Do financial constraints cause students to get worse grades? The objective of this project is to test data from around the United States regarding test scores of schools and percentage of economically disadvantaged students. Understanding the impact of wealth on schooling is crucial, especially when it comes to budgetary assignment, as well as what method is used to distribute finances to schools. I chose this question at issue because I have seen the effects of a lack of money in education firsthand, as my high school was part of the lowest funded districts in the peninsula of the Bay Area. Seeing underqualified teachers or teachers who conducted themselves poorly was very frustrating, along with seeing amazing teachers being vastly underpaid. That was the reality of my education, and I had to make the best of everything. I know for a fact I did not go to the poorest school in the region, let alone in the nation, so imagining what other students are facing is unacceptable. It needs to be brought to light and addressed nationally.

In this project I will use data from the Education Opportunity Project at Stanford University to analyze the percentage of economically disadvantaged students and how their tests scores compare.This will come in the form of raw data converted into graphs, statistical analysis and varaious computations to further understand the data.

2. Data

This data is from the Educational Opportunity Project at Stanford University. It is acquired from around the nation of various school districts.

#First I have merged two of the data sets, one containing the percentage of economically disadvantaged students and the other containing the test scores. I then load the necessary packages.

setwd("~/Downloads/School Stuff/EC320/Final Project Stuff")

library(haven)
SEDA_cov_school_pool_v30 <- read_dta("SEDA_cov_school_pool_v30.dta")

library(haven)
seda_school_pool_cs_v30 <- read_dta("seda_school_pool_cs_v30.dta")

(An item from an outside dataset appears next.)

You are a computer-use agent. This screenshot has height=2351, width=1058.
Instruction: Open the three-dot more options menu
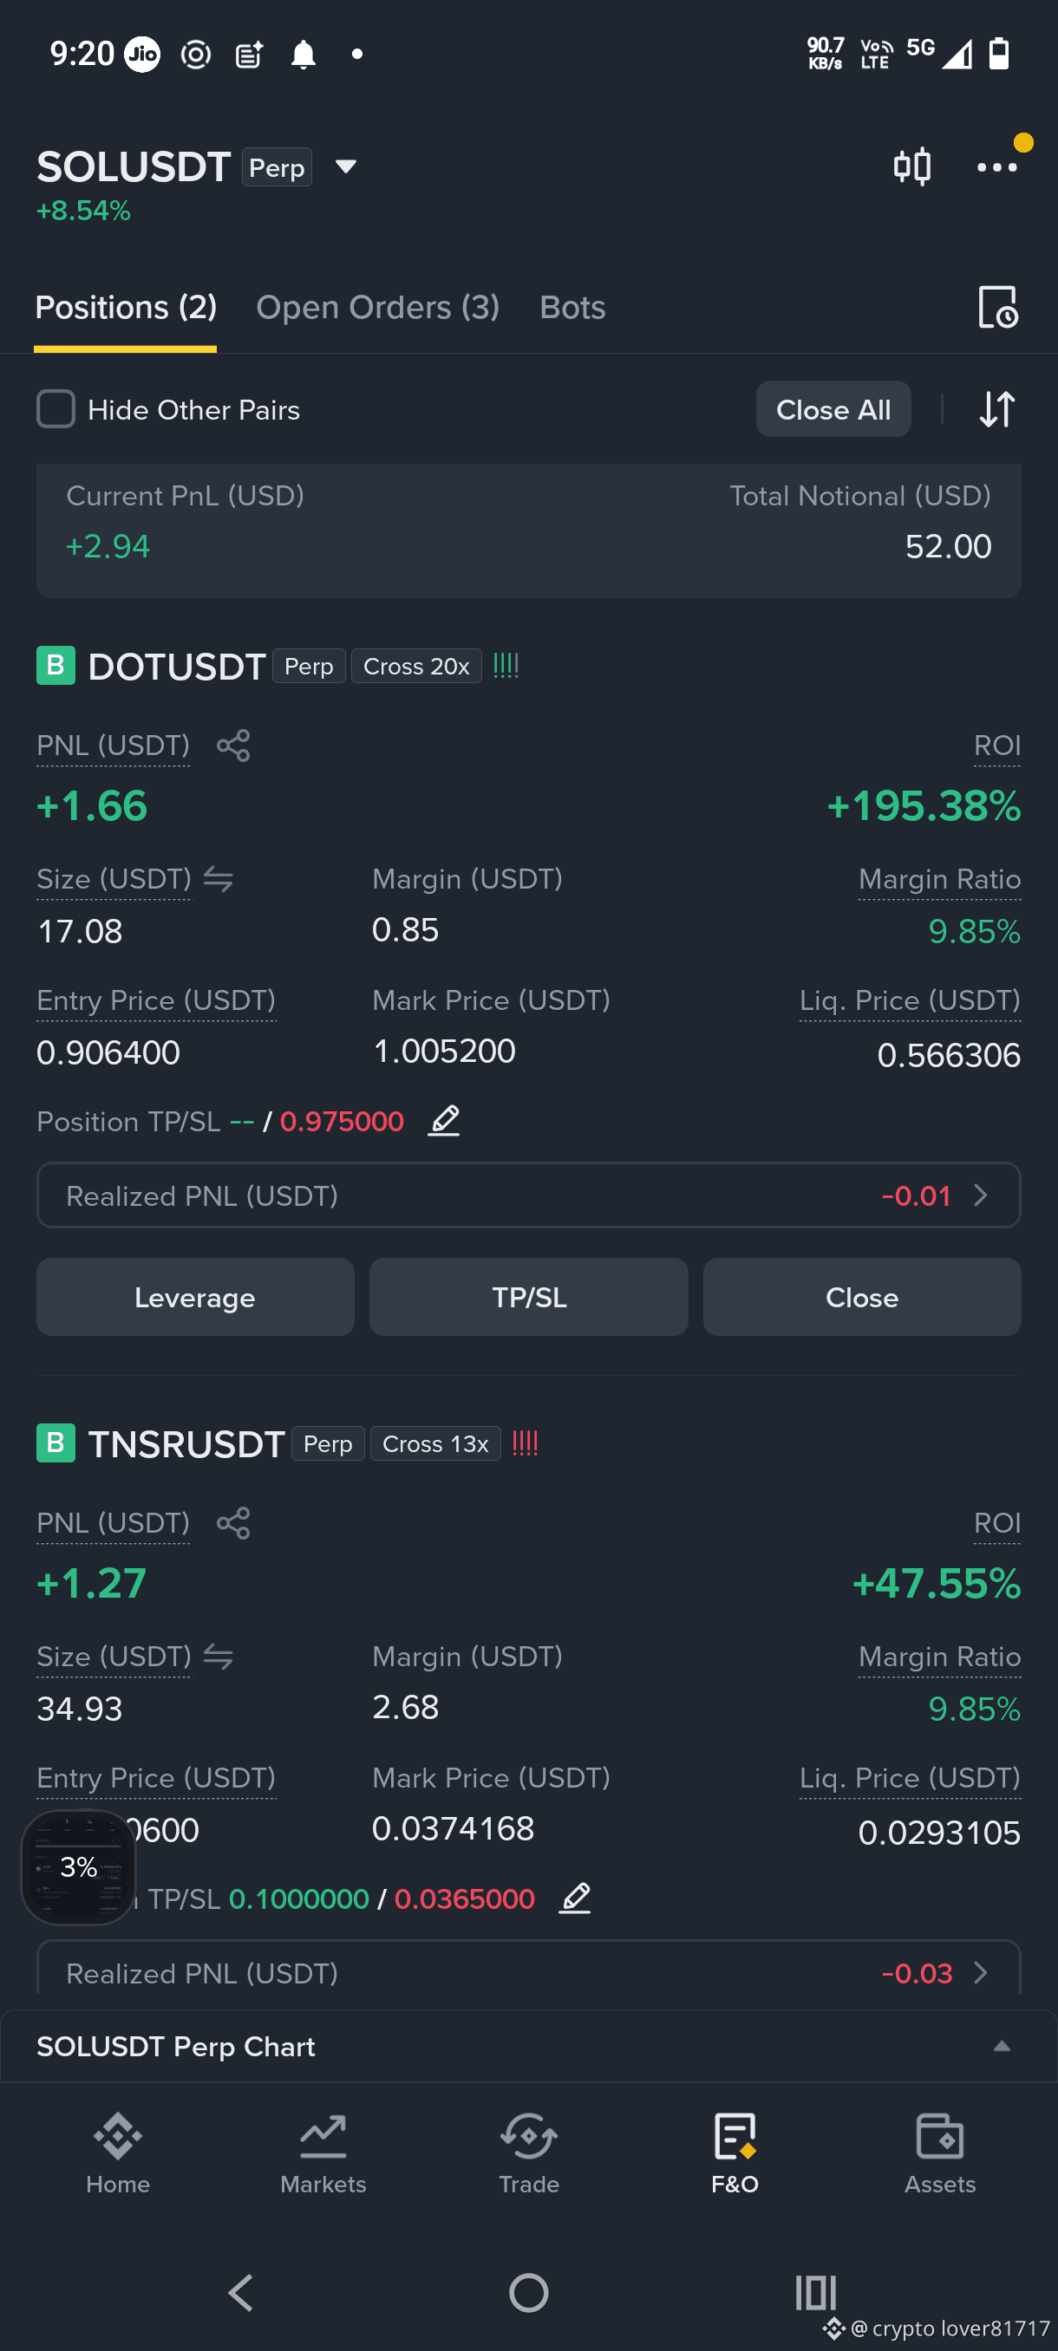(996, 167)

total <- merge(SEDA_cov_school_pool_v30, seda_school_pool_cs_v30)

pacman::p_load(ggplot2,dplyr, tidyr, stargazer)

The merged dataset contains 56 variables and 63,395 observations. The two variables we will be focusing on are perecd, the percent of economically disadvantaged students in each school, and mn_avg_ol, the average test score based on grade level for each school.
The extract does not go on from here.